In India, there's big money in wombs

Some say it's only a matter of time before people "smell the money" of reproductive outsourcing.

By Tracy Clark-Flory
Published March 10, 2008 10:20PM (EDT)

Here comes yet another article about India's booming "womb rental" business that will have you attempting to calculate the moral equivalent of the E8 root system (i.e. one of the tougher math problems known to man). Of course, this is a familiar problem for Broadsheet readers -- but the article by Amelia Gentleman introduces still more vivid variables.

Yonatan Gher and his partner, who live in Israel, would like to raise a child together -- but it's illegal for same-sex couples to hire surrogate mothers in the country. Just as an increasing number of Western couples are doing, the men turned to India's reproductive outsourcing industry. They picked out an egg donor online (they chose a housewife in Mumbai over a factory worker, figuring that her lifestyle was less stressful), had her egg fertilized by one of the men's sperm and will have the embryo implanted in another woman's womb (so as to avoid the surrogate's developing an attachment to a biological baby). "People can believe me when I say that if I could bear the baby myself I would," says Gher. "But this is a mutually beneficial answer. The surrogate gets a fair amount of money for being part of the process."
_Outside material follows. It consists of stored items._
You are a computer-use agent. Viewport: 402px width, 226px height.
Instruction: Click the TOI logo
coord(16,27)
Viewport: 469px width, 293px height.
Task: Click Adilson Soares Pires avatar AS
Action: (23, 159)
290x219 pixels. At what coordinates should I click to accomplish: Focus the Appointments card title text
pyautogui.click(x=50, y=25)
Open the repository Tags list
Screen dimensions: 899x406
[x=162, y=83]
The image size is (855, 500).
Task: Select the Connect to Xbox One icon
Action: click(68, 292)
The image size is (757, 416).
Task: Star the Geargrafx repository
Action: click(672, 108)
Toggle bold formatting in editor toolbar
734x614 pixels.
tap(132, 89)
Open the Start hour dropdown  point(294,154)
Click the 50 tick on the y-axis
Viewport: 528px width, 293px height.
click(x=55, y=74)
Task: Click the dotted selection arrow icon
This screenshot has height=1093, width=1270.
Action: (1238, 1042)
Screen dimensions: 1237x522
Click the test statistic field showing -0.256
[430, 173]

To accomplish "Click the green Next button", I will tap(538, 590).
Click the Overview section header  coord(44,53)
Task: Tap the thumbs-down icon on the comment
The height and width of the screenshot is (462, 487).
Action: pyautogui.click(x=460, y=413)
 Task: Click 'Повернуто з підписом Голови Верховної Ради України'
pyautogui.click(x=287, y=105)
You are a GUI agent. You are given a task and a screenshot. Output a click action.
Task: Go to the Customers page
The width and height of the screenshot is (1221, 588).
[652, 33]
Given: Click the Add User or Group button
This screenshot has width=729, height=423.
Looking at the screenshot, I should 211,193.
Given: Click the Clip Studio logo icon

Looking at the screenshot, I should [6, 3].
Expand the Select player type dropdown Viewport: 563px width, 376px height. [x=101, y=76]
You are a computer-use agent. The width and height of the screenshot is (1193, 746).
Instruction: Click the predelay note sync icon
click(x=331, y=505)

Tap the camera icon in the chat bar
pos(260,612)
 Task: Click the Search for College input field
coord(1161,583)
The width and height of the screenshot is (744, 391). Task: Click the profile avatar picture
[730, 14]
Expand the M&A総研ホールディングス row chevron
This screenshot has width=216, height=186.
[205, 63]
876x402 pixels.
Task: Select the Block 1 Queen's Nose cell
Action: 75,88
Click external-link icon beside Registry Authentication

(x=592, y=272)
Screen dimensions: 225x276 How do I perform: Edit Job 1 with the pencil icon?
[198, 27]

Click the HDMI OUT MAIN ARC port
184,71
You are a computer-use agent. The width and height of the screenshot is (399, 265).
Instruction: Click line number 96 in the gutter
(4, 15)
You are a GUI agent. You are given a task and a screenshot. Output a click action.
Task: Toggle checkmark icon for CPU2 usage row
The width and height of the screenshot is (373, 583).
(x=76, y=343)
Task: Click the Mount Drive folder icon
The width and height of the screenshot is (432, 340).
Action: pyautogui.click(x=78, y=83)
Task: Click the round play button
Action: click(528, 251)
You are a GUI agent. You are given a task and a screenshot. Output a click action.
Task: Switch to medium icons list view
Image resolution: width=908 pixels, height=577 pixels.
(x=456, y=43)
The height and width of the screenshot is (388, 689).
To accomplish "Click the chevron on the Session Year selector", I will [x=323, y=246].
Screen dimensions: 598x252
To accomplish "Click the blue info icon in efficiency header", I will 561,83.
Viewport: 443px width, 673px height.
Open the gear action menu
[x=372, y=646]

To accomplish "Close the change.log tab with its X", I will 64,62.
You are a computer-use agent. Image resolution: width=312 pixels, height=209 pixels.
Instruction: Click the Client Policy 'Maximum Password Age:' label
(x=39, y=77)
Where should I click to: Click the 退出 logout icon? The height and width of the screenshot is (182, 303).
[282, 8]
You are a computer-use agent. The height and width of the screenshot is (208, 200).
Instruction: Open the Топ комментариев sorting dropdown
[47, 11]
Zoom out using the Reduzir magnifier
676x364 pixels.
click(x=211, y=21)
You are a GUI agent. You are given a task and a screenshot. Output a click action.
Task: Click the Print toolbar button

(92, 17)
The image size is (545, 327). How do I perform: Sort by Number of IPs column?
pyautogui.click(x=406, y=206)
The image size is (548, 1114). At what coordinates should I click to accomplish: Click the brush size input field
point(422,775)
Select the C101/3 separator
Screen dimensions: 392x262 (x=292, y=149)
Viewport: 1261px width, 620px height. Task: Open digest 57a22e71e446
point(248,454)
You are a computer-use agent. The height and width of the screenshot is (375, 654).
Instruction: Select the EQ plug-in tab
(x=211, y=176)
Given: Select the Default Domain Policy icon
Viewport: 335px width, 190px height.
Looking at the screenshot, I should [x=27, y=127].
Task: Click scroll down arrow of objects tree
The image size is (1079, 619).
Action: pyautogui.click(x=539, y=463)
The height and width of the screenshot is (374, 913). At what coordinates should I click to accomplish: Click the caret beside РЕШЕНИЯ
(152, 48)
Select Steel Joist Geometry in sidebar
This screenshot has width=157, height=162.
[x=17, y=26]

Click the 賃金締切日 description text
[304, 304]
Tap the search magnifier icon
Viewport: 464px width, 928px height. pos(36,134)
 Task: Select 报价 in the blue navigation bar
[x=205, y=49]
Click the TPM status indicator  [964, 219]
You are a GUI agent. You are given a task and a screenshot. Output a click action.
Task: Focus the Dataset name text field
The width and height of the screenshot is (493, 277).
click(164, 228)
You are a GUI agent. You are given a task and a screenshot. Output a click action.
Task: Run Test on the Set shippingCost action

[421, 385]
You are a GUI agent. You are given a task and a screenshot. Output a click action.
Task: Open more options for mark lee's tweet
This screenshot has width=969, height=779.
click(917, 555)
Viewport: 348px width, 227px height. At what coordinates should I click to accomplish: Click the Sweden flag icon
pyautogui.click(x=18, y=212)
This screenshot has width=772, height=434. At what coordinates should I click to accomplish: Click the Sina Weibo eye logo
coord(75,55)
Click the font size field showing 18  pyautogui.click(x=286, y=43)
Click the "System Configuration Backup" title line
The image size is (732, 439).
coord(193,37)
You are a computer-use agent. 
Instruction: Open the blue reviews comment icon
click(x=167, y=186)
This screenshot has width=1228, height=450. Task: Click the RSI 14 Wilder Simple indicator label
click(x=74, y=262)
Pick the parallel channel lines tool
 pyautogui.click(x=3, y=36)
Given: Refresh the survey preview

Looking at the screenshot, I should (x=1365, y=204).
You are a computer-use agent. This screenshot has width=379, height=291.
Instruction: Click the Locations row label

Just how much money, you might ask? Roughly $7,500, a quarter of the $30,000 charged by the clinic. (Clinics in the United States charge roughly three times that.) Given the overall price paid, that seems a small sum -- but, there's no denying that it is a life-changing amount for India's poor. A 32-year-old surrogate in New Delhi told the Times that she was able to by a house with the $13,600 she earned from her first surrogacy; she plans to become a surrogate once more so that she can pay for her 9-year-old son's education. "This is as much money as they could earn in maybe three years," says Kaushal Kadam of Mumbai's Rotunda, the Center for Human Reproduction. "I really don't think that this is exploiting the women. I feel it is two people who are helping out each other."

The familiar criticism leveled at India's reproductive outsourcing -- that it takes advantage of the country's desperately poor women -- is a concern held even by some within the industry. Rudy Rupak, co-founder and president of "medical tourism portal" PlanetHospital, says, "Inevitably, people are going to smell the money, and unscrupulous operators will get into the game." But even without unscrupulous operators, the radical class divide is disturbing. Gentleman offers one of the better illustrations of that disparity that I've seen: "On some contracts, the thumbprint of an illiterate surrogate stands out against the clients' signatures."